▶ **THE PROBLEM**:
Find each line in the records that contains the string "field" and copy those lines.

▶ **DATA SUPPLIED**:

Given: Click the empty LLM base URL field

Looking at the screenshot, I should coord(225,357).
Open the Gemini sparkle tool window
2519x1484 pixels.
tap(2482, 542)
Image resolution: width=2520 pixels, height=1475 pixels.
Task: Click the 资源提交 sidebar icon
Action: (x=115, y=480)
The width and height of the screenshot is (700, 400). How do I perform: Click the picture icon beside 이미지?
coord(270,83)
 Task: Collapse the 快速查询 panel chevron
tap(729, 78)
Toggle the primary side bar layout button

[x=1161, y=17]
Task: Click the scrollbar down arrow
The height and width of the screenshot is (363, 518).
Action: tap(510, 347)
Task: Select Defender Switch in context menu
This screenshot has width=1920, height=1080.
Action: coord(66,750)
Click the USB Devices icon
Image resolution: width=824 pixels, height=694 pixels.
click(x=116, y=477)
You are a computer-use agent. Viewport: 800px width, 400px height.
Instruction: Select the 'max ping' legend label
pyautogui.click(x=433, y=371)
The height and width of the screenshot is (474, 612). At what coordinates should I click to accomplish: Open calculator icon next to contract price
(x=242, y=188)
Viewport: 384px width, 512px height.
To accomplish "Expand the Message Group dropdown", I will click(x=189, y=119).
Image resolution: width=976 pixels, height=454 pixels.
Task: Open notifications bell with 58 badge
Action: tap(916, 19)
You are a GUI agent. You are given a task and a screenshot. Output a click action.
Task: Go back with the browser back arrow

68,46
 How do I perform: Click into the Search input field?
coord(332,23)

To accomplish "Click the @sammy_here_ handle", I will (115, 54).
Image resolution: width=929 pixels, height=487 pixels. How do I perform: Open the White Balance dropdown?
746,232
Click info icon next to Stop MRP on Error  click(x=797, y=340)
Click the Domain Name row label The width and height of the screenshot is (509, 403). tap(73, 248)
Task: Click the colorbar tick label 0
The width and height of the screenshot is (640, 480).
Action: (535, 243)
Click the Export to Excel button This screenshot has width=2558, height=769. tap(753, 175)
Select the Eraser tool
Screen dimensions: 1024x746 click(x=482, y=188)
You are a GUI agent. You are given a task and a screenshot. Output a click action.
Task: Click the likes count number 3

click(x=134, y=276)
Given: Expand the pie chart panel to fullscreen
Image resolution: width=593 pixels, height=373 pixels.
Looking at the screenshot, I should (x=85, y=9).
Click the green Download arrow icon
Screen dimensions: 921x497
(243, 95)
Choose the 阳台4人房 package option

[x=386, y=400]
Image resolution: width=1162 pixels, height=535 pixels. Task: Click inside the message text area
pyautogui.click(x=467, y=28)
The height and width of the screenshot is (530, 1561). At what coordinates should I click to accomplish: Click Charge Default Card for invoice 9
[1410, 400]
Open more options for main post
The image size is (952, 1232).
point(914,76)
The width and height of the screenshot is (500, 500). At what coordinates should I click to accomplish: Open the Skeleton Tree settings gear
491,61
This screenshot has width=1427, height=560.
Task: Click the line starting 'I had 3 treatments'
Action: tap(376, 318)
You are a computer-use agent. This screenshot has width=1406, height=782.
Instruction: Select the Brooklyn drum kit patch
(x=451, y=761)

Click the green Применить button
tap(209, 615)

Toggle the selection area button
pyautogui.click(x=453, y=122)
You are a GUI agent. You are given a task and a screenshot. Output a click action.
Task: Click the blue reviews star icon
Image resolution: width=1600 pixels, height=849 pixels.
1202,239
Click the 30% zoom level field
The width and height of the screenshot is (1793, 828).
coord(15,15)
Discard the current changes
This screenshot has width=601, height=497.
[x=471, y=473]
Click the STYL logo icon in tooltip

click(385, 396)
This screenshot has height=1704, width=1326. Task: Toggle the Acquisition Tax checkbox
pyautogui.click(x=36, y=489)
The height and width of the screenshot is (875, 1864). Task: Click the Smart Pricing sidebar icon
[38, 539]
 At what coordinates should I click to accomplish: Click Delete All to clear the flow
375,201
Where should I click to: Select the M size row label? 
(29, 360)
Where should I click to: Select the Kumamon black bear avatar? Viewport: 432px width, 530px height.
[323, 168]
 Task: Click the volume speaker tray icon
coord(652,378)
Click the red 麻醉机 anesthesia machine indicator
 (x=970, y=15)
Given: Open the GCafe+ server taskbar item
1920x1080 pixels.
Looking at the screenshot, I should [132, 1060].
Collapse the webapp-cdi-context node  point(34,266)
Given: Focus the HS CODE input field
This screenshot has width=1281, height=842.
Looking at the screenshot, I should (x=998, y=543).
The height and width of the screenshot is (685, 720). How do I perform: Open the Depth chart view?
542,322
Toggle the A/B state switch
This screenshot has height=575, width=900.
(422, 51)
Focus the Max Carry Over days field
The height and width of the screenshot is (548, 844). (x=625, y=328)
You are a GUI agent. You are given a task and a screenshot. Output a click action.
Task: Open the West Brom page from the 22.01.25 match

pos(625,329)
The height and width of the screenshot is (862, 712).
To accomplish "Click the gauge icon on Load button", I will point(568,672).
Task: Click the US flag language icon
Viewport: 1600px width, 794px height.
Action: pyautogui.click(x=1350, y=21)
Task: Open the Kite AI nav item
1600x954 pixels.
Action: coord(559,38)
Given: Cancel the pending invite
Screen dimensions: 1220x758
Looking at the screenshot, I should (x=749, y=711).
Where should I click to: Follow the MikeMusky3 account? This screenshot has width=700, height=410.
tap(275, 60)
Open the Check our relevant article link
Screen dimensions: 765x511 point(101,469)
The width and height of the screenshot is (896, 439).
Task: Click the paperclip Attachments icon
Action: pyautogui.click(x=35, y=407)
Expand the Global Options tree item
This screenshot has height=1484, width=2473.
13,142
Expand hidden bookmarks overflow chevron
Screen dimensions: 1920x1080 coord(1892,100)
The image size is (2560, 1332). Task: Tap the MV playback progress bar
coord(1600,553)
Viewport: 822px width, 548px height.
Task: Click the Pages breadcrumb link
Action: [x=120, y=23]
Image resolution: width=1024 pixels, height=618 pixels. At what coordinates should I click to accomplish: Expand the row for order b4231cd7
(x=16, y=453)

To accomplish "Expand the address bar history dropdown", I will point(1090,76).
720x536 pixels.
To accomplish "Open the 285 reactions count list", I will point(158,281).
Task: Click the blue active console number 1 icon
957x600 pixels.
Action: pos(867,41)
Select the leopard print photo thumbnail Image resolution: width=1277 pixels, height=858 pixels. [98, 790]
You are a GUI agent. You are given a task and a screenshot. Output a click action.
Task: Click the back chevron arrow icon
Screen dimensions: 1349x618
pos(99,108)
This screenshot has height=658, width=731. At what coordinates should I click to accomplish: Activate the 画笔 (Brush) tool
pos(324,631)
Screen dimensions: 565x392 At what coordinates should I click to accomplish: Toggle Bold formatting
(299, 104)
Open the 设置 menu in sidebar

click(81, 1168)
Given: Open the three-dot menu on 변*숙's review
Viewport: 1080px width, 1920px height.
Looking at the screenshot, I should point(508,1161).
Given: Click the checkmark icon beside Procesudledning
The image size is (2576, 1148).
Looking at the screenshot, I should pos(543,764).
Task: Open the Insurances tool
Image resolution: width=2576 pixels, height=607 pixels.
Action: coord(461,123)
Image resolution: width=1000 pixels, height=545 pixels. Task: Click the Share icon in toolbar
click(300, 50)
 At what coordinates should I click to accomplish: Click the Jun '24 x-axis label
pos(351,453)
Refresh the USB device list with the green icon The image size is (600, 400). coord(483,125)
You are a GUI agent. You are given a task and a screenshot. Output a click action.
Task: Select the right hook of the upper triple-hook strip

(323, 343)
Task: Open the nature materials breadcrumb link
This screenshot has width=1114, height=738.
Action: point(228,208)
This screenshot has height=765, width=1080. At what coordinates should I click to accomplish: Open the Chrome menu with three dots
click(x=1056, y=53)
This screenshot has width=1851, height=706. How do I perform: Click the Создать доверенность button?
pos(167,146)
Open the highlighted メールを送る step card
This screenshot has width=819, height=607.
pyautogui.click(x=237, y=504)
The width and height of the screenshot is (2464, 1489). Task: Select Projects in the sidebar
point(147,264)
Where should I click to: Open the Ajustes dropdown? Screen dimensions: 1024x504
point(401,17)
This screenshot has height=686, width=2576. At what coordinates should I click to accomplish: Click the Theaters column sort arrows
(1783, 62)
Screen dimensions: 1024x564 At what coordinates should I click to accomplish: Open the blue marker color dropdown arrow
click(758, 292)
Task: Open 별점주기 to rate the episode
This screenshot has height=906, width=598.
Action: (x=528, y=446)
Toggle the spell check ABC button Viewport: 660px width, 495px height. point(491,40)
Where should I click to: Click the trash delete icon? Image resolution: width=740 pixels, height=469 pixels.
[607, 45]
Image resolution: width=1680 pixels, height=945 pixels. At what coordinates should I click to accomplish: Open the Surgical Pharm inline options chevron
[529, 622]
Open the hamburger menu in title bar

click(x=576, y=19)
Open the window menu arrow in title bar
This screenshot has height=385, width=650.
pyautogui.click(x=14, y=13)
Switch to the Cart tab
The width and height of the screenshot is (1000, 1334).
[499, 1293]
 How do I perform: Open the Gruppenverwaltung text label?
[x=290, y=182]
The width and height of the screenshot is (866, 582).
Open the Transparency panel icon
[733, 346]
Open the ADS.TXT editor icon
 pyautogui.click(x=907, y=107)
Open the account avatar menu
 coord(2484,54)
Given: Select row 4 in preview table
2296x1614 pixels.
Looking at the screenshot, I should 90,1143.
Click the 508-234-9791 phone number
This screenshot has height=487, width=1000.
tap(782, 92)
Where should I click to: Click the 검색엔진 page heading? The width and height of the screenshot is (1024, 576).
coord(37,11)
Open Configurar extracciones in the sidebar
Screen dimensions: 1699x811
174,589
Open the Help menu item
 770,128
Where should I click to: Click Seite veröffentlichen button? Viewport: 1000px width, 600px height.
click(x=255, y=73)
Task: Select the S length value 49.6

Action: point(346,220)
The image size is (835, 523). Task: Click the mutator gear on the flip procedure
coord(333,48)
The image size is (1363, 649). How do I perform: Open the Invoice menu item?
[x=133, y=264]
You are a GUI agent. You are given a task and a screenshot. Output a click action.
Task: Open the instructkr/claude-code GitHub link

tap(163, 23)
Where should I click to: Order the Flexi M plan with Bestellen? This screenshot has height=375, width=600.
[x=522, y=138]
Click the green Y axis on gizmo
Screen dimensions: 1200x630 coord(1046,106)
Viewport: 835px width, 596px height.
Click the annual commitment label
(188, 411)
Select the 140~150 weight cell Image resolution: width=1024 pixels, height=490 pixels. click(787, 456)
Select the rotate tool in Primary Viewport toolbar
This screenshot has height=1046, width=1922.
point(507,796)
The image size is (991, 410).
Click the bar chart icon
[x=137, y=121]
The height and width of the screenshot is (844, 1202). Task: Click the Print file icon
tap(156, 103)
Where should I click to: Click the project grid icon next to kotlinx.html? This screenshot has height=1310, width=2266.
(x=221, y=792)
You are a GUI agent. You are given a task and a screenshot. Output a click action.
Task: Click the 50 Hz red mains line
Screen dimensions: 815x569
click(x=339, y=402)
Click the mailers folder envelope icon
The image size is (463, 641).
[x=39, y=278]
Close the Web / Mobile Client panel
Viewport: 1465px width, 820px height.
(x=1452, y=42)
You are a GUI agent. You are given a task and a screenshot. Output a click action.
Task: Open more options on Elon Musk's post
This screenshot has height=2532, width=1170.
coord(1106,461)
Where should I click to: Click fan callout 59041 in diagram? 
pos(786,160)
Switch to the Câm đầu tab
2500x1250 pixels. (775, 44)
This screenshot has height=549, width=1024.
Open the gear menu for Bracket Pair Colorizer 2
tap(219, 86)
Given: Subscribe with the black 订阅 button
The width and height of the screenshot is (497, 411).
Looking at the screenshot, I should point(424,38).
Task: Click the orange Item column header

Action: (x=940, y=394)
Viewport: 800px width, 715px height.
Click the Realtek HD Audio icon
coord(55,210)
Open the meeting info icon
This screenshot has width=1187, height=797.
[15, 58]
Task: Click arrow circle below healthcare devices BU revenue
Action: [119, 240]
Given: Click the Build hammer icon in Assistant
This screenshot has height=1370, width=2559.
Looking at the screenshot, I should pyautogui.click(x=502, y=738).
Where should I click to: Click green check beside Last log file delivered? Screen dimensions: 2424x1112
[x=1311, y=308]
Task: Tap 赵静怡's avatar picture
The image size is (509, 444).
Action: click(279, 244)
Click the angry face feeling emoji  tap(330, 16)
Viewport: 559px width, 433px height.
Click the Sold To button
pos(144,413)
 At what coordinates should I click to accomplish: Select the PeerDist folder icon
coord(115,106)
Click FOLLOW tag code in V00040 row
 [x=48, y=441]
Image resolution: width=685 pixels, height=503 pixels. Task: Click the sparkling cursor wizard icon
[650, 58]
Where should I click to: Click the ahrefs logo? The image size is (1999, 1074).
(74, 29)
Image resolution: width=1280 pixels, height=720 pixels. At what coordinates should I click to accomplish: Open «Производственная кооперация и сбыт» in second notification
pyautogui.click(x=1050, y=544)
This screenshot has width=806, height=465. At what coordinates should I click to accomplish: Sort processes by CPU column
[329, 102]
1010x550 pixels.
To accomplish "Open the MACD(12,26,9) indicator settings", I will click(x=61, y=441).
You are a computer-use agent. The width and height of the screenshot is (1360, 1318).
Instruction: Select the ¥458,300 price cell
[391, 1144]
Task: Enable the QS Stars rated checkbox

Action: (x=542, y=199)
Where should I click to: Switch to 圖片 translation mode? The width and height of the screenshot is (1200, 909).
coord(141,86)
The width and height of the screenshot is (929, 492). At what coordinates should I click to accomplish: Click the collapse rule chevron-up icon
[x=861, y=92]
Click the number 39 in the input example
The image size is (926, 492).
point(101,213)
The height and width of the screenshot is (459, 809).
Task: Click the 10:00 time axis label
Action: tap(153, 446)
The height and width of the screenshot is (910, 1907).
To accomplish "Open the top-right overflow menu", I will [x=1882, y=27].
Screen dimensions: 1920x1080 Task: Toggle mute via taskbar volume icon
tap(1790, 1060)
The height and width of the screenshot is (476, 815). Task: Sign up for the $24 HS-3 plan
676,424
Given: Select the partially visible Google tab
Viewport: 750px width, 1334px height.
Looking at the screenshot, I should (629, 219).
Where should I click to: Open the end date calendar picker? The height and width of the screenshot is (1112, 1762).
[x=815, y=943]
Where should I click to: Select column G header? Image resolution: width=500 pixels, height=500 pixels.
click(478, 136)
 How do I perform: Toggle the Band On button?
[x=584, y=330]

▶ **RESPONSE TO THE EXERCISE**:
Given: Click the empty LLM base URL field
 How do I perform: Click into the Search input field?
Click the 30% zoom level field
Given: Focus the HS CODE input field
Focus the Max Carry Over days field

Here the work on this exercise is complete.